On Thu, 6 May 2021 09:43:46 -0500, Leon lcb11211@swbelldotnet wrote:

On 5/5/2021 11:21 AM, Spalted Walt wrote:
DerbyDad03 wrote:

On Wednesday, May 5, 2021 at 10:45:46 AM UTC-4, Leon wrote:

Supply and Demand indeed.
Supply of new homes yes, supply of materials NO. So there is really no
reason for material prices to be as high as they are.

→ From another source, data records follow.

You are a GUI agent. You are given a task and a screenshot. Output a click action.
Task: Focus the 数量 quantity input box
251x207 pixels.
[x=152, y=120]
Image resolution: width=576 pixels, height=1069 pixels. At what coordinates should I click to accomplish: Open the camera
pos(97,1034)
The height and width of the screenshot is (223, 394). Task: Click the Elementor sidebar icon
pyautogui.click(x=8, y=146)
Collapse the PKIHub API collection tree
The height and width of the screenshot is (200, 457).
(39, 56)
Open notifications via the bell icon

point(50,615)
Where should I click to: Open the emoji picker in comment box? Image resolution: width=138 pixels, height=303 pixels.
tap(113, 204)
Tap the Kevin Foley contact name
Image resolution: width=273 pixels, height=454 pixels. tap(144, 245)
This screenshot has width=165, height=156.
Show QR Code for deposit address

I curious as to why you continue to say that there is no shortage of materials,
when it's really easy to find current articles (like as of last week) that say that
there is. I'm asking, not arguing.

I'm not in the middle of it, so I only know what I read, which seems to dispute
your claim. What are you seeing/hearing/reading that indicates that there is
no shortage?

e.g. https://investorplace.com/2021/04/lu...s-are-soaring/

In addition, while new homes are certainly being built, how much has the price
increased due to reported lumber shortages? I've seen numbers that range from
$16K to $24K on average.


+1

Published: April 26, 2021
https://www.click2houston.com/news/local/2021/04/26/lumber-prices-drive-up-new-home-prices/

"HOUSTON – Homebuyers, builders, and even DIYers are shocked and stuck with crazy-high lumber prices. The
price of lumber has increased about 180% since last year."
[...]
"Hollins says most new home prices are going up by $30,000 to $40,000 to help builders cover the cost of
lumber. There are several reasons for the increase."

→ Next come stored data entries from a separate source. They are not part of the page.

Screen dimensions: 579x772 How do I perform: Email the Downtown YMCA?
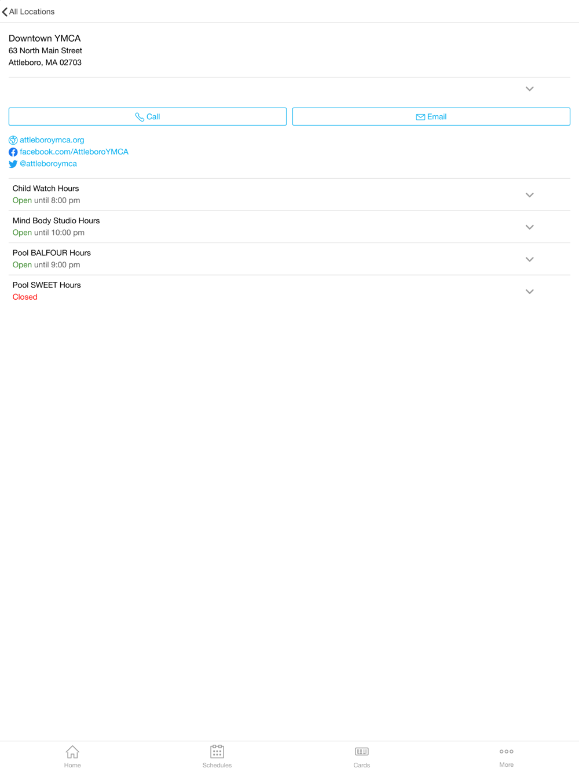tap(431, 116)
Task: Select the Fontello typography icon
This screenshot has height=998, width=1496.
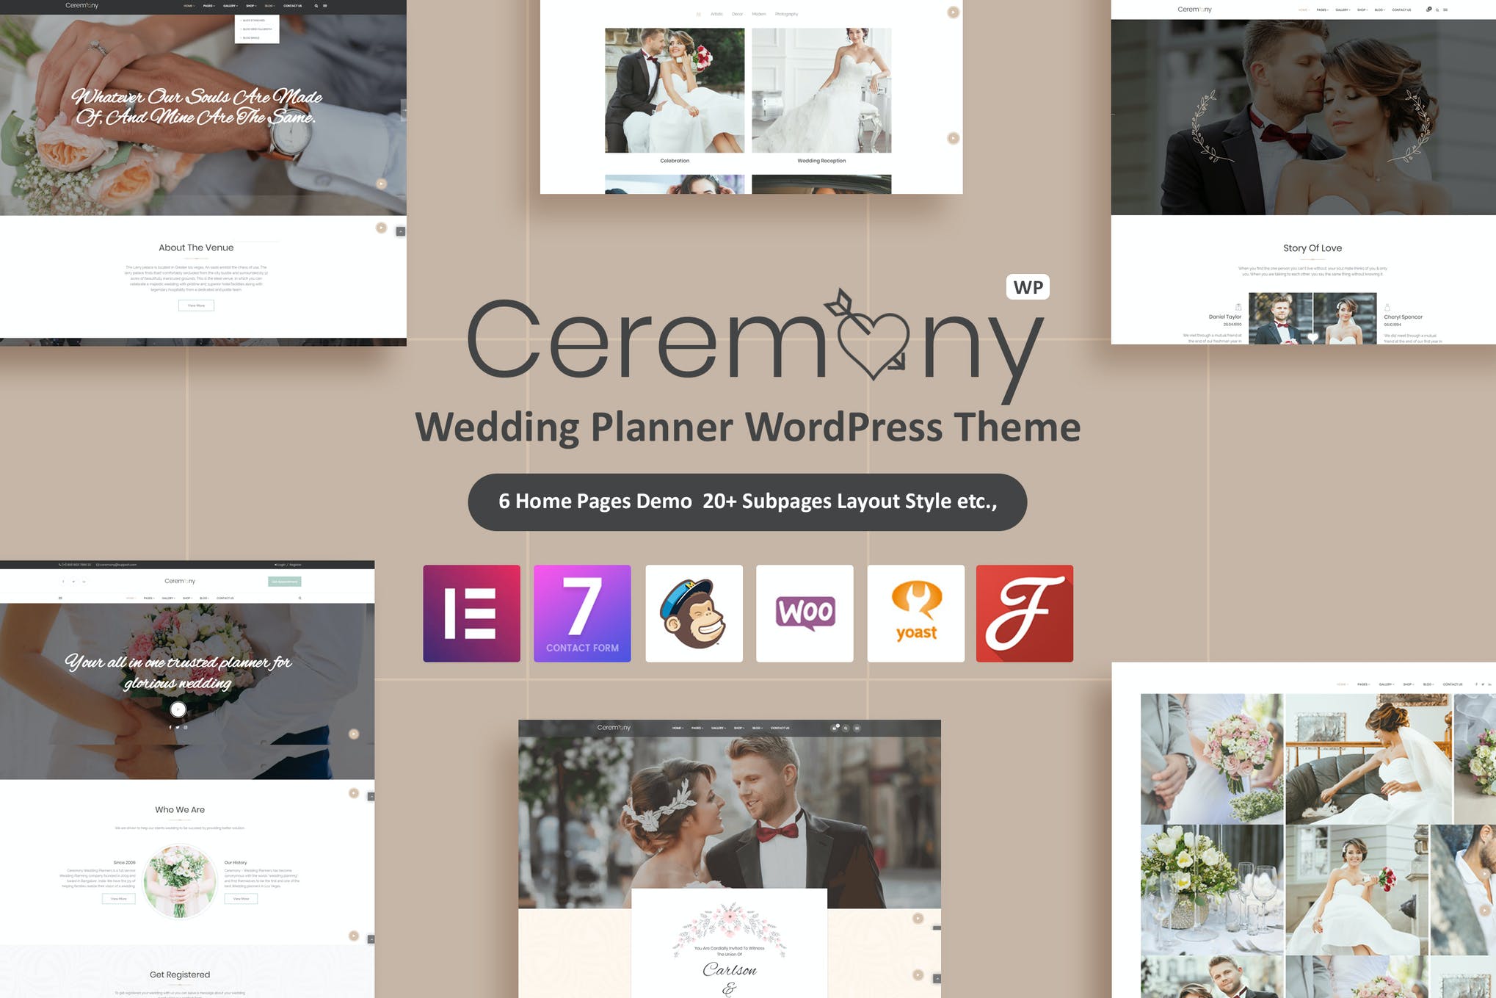Action: (1024, 612)
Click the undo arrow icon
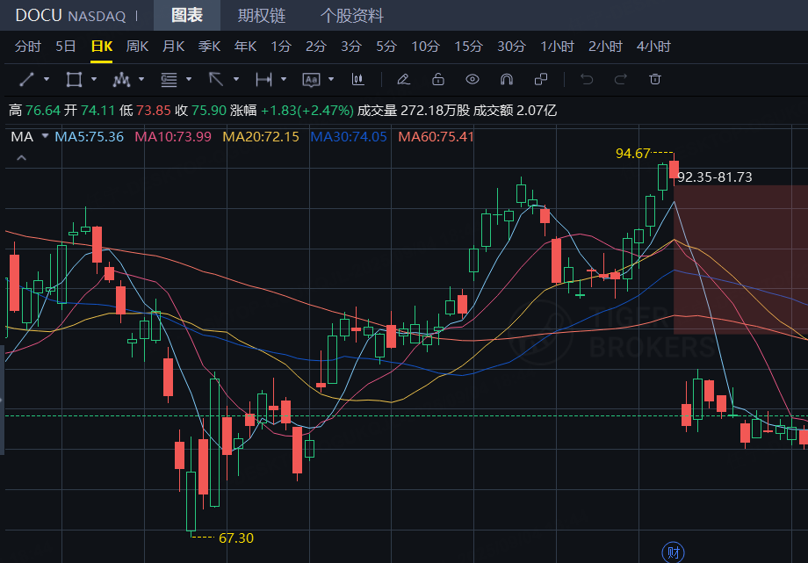 point(587,80)
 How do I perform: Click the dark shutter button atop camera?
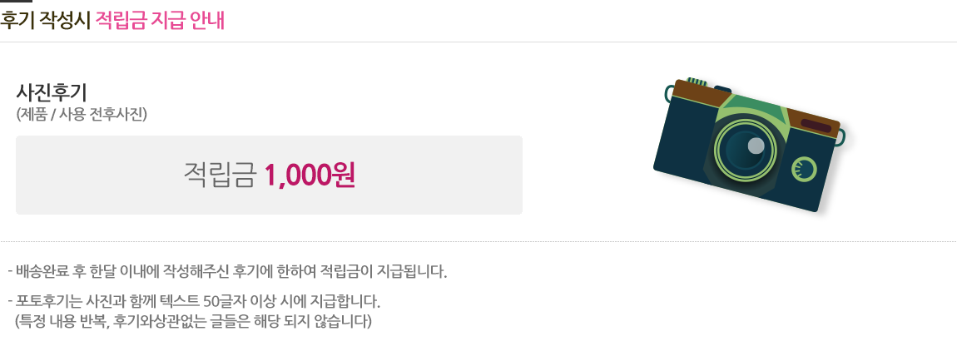(721, 89)
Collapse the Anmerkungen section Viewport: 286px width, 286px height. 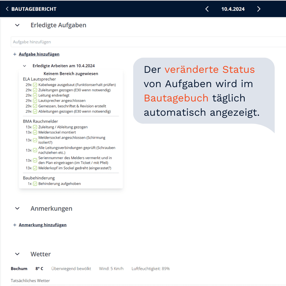17,208
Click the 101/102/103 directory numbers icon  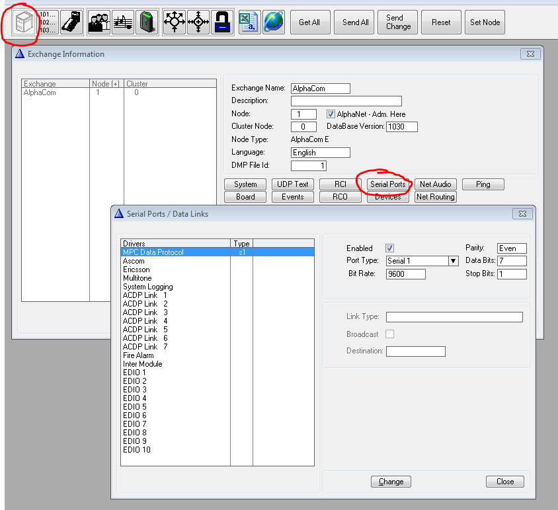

I might be recalling this incorrectly, but weren't you going to build but changed your
mind due to the increased cost? (It may have been someone else)


Soooo the cost of construction materials in a new home is expensive but
not that expensive. I was told by our builder that the materials cost
of the average home was $35K and the average cost of the homes were
$350K. They expected the cost of materials to go up by $12K on our home
so we needed to go into contract to lock in the price. We did but the
builder reneged 2 weeks later. Our builder on average is making $70K
more on a home today than 5 months ago. Do the math.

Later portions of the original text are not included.